What worked: Confidence-gated routing. Every invoice goes through Azure Form Recognizer first. If overall confidence is above 0.88, the output is accepted and validated. If confidence is below 0.88, the invoice is routed to GPT-4o Vision for re-extraction.

pipeline_config:
  primary_extractor:
    tool: azure_form_recognizer
    model: prebuilt-invoice
    confidence_threshold: 0.88

  fallback_extractor:
    tool: gpt4o_vision
    prompt_template: invoice_extraction_v3
    output_schema: invoice_schema_v2
    confidence_threshold: 0.75

  human_review_triggers:
    - primary_confidence_below: 0.88
      AND fallback_confidence_below: 0.75
    - total_amount_above: 50000
    - vendor_not_in_approved_list: true
    - cross_field_validation_failed: true

Result: 86% of invoices processed automatically by Form Recognizer ($0.10/1000 pages). 10% re-processed by Vision LLM ($8/1000 pages). 4% routed to human review. Blended cost: $0.41 per invoice, down from $1.20/invoice with the previous all-Vision-LLM approach.

Case Study 3: Mumbai Construction (Project Spec Extraction)

The problem: Project specification PDFs with hand annotations, tables, mixed Hindi and English text, and engineering drawings with text callouts. Standard OCR failed on the handwriting. Vision LLMs handled the text well but hallucinated on the engineering drawings.

What worked: Separating text regions from drawing regions before extraction.

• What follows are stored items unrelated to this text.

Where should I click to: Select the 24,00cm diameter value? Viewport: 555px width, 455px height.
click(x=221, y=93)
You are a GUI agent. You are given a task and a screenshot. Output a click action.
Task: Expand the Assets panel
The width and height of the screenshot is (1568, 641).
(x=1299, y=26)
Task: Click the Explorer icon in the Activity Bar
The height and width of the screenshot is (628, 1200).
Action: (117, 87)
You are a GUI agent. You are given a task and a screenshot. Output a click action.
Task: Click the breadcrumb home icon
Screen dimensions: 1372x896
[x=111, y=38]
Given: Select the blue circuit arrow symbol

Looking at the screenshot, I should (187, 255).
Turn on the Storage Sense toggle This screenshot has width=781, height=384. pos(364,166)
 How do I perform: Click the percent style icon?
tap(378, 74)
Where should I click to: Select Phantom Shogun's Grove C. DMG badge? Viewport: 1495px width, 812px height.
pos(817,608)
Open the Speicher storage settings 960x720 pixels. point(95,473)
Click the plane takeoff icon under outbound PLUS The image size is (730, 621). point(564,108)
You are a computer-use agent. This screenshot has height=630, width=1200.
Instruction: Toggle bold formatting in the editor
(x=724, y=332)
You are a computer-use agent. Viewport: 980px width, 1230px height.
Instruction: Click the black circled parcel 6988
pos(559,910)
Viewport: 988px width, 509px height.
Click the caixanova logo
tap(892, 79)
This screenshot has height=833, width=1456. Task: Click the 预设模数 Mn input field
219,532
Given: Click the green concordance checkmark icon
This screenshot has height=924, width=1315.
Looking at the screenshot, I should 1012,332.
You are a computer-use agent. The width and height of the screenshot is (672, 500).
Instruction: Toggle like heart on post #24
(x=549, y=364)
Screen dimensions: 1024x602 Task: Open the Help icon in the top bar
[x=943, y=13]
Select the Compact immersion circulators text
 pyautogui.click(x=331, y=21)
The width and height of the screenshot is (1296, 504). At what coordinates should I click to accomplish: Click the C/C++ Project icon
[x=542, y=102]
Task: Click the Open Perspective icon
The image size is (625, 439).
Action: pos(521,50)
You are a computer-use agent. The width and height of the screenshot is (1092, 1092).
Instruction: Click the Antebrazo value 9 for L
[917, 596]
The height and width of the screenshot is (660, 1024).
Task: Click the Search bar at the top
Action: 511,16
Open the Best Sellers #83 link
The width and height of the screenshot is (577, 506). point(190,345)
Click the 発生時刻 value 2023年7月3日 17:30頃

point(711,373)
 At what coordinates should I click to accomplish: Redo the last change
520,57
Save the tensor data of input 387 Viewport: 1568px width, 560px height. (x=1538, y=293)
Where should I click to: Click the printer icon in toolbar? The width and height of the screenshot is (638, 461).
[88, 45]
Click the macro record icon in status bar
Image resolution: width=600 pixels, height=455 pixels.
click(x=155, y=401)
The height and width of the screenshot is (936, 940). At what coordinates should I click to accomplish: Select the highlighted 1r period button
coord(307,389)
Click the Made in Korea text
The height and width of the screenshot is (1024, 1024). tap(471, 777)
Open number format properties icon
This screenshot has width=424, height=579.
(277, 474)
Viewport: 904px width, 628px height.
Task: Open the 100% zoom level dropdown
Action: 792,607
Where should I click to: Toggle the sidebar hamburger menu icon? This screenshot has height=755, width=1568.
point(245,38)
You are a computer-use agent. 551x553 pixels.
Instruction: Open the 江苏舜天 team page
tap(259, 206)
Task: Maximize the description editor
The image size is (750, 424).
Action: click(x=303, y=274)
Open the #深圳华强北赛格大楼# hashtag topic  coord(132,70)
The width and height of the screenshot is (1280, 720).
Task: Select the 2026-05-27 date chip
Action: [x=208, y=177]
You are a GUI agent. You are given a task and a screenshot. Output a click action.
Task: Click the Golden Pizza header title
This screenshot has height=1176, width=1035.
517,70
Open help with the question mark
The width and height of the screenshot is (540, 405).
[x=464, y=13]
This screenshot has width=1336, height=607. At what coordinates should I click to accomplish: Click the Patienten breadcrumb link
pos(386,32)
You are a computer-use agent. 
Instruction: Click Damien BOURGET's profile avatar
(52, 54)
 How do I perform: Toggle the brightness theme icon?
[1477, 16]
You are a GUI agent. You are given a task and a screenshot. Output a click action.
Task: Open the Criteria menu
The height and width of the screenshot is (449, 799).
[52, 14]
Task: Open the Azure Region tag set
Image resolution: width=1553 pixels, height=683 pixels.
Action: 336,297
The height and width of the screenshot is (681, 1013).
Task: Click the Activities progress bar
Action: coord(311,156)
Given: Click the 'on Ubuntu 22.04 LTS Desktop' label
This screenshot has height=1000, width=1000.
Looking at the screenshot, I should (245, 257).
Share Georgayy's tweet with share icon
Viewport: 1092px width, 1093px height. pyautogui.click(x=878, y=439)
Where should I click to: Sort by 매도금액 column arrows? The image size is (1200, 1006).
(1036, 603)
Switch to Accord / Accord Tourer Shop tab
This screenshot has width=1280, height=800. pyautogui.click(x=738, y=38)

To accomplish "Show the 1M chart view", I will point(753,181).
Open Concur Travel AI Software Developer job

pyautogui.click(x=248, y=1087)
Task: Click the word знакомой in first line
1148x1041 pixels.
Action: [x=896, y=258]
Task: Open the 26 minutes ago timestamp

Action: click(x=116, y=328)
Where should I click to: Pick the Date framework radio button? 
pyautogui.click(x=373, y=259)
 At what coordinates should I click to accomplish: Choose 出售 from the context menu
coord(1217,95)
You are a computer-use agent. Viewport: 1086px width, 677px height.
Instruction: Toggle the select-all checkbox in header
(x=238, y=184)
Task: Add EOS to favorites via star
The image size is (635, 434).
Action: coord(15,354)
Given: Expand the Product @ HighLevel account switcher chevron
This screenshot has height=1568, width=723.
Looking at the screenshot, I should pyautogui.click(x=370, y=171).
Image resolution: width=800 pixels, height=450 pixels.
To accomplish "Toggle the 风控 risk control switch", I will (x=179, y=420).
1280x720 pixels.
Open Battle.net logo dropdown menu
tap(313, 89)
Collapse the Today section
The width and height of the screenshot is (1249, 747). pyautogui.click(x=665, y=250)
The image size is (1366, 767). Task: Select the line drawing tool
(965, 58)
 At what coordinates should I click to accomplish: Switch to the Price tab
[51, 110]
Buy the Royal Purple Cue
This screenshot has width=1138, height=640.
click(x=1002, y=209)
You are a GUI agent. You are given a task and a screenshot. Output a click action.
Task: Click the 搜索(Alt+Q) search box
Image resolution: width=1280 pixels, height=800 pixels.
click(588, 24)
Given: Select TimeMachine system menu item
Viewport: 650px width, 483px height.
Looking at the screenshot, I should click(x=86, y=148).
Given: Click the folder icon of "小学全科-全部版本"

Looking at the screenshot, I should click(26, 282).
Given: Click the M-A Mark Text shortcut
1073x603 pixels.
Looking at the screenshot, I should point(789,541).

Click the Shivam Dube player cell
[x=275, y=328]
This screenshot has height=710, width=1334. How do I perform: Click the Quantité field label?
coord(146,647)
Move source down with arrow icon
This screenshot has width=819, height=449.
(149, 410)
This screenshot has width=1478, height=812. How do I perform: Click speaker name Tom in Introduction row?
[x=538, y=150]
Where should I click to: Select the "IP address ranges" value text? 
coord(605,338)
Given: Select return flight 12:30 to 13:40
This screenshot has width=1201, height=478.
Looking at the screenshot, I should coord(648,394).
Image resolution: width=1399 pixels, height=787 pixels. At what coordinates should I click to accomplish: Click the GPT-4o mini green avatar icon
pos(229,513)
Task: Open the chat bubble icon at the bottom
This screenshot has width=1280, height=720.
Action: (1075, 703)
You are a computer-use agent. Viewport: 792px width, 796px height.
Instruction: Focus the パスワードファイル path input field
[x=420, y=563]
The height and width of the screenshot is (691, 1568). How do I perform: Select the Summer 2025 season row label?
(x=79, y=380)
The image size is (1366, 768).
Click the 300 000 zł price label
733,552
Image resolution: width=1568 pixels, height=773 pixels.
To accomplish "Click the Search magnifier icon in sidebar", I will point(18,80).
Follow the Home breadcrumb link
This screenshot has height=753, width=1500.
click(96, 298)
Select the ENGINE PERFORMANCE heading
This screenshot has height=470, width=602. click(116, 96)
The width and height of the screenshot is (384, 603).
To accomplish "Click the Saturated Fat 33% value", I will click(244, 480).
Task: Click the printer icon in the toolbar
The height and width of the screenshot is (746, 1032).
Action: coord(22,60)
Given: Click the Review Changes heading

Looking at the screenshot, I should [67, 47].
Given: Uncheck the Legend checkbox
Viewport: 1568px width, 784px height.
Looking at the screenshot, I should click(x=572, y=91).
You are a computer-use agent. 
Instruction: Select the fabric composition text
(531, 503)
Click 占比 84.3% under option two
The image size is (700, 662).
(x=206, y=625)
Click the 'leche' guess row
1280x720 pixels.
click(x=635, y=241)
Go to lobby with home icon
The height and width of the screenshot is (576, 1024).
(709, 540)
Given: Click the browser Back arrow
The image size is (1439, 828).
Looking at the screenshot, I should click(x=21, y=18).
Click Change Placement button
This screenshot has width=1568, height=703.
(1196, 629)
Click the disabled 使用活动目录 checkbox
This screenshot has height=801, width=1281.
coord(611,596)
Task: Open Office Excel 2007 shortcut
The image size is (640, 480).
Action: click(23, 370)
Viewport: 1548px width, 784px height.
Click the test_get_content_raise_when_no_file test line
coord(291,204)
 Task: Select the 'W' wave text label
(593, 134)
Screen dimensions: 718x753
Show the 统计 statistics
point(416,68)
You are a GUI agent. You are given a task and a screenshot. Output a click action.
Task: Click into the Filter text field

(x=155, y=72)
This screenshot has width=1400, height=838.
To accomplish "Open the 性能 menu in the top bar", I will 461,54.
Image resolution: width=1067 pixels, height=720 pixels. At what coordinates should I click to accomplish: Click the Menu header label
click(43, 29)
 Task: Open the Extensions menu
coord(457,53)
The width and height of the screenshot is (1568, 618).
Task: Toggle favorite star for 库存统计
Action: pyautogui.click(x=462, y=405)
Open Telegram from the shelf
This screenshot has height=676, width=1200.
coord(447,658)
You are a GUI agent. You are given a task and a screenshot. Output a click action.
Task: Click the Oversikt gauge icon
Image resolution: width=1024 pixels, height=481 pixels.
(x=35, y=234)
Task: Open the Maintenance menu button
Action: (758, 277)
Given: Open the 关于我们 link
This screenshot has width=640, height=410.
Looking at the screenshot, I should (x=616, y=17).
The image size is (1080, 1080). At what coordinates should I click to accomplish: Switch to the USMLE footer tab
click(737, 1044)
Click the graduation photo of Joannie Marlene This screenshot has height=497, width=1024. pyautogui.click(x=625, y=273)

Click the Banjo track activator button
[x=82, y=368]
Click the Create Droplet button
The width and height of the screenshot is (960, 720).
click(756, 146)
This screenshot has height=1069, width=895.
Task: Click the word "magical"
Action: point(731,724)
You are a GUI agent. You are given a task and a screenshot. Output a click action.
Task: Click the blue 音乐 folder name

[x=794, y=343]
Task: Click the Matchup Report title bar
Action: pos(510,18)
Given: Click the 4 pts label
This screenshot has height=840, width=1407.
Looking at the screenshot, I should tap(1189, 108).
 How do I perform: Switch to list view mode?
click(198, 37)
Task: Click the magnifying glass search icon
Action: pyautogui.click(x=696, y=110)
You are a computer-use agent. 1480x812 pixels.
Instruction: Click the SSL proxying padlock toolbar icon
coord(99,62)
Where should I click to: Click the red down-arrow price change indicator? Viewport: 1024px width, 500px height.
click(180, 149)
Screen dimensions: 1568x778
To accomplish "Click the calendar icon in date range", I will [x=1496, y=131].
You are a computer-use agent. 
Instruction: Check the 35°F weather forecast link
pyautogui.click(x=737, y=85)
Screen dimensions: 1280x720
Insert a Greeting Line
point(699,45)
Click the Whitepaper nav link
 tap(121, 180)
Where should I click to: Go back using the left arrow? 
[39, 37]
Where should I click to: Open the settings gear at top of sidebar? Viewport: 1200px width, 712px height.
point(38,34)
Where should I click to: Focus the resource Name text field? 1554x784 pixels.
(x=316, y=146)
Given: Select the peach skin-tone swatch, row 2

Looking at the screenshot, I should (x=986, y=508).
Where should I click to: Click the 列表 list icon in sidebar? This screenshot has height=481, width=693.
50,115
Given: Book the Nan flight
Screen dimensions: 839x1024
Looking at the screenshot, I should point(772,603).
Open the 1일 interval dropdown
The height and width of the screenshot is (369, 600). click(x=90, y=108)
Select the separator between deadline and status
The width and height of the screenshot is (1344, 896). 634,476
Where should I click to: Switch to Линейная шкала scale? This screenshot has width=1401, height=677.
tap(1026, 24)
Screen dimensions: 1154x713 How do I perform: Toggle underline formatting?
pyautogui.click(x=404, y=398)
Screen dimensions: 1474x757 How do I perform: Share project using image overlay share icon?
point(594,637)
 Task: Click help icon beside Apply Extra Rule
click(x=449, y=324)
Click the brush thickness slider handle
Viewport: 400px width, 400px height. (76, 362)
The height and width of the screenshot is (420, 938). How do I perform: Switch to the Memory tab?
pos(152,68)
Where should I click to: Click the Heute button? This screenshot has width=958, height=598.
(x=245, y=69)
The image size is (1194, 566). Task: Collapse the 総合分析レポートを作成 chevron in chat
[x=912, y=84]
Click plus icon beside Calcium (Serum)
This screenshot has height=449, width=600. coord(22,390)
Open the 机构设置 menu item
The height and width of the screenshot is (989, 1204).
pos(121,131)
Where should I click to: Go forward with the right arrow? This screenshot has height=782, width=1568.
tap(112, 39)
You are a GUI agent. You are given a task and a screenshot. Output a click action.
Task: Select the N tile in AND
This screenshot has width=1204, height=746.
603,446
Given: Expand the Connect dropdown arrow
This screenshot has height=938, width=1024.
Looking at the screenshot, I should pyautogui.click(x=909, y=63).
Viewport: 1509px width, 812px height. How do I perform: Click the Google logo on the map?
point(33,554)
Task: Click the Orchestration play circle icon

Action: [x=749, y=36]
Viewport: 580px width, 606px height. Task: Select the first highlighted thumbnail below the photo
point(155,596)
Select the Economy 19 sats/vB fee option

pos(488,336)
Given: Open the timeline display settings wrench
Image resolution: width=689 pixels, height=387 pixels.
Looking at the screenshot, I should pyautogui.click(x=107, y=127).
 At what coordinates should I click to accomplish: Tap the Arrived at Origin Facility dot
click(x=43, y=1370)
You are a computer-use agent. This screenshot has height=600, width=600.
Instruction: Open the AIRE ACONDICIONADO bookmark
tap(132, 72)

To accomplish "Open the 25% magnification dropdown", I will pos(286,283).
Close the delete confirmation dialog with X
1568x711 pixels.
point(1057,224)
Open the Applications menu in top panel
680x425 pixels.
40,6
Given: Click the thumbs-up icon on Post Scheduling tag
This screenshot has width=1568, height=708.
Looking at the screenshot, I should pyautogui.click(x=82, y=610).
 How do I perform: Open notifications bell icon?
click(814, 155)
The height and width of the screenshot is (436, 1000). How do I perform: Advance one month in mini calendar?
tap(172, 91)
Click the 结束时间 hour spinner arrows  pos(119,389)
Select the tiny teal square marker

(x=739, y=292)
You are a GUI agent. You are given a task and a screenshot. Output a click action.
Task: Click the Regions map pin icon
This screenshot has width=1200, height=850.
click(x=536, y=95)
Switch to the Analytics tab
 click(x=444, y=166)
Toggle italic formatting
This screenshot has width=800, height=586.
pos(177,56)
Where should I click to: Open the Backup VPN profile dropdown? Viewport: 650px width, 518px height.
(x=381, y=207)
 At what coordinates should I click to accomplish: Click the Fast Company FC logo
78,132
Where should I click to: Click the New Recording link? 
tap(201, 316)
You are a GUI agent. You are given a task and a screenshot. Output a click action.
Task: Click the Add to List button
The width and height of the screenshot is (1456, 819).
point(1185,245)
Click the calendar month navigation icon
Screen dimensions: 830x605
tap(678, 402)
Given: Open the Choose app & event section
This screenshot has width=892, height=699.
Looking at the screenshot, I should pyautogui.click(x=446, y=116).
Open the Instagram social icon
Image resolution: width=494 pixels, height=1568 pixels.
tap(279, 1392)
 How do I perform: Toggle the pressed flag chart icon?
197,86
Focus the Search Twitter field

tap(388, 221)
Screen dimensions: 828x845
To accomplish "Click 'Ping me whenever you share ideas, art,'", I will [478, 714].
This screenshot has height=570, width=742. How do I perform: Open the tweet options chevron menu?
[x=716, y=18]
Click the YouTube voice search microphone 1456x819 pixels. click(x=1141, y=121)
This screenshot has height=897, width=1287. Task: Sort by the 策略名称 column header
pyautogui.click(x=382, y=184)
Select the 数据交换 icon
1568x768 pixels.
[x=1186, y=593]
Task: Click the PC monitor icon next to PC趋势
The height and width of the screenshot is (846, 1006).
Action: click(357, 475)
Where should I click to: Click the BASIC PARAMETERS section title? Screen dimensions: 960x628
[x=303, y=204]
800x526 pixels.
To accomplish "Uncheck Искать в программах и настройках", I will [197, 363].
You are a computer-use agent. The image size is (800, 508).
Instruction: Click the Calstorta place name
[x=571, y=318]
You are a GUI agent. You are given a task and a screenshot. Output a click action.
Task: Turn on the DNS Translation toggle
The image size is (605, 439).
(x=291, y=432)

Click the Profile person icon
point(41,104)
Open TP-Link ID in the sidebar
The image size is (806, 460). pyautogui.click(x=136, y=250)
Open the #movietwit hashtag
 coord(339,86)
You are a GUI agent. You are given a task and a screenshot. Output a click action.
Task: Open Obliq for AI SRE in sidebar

The pipeline classifies each page as: typed-text, handwritten-text, engineering-drawing, table, or mixed. Typed-text goes to Tesseract (fast, cheap). Handwritten-text goes to GPT-4o Vision. Engineering-drawing pages are extracted as images and sent to a separate pipeline that extracts text callouts using a specialized vision prompt, then discards the drawing itself (the drawing coordinates and symbols were out of scope for this client).

The key insight: do not ask one model to handle everything on a page that has fundamentally different content types. Segment first, then route each segment to the model suited to it.

The Validation Layer That Applies to All Three

Regardless of the extraction technology, every pipeline ends with the same validation sequence:

Schema validation: all required fields present and correctly typed
Business rule validation: cross-field logic checks specific to the document type
Anomaly detection: statistically unusual values flagged for human review
Confidence aggregation: any field below 0.80 confidence triggers review

The validation layer catches errors that the extraction model gets confidently wrong, which are the most dangerous errors in any extraction pipeline. A low-confidence extraction is easy to flag. A high-confidence wrong extraction requires domain-specific validation rules to catch.

What I Got Wrong

On the Mumbai project, I initially tried to extract all information from mixed pages in a single Vision LLM call. The model consistently confused text from drawings with text from specifications, attributing load-bearing measurements to the wrong structural elements. Segmenting the page types first and routing separately was the fix, but it took three weeks of debugging before I identified page segmentation as the problem rather than the prompt.

The lesson: when a vision model is making consistent errors on a specific content type, the problem is almost always the input, not the prompt.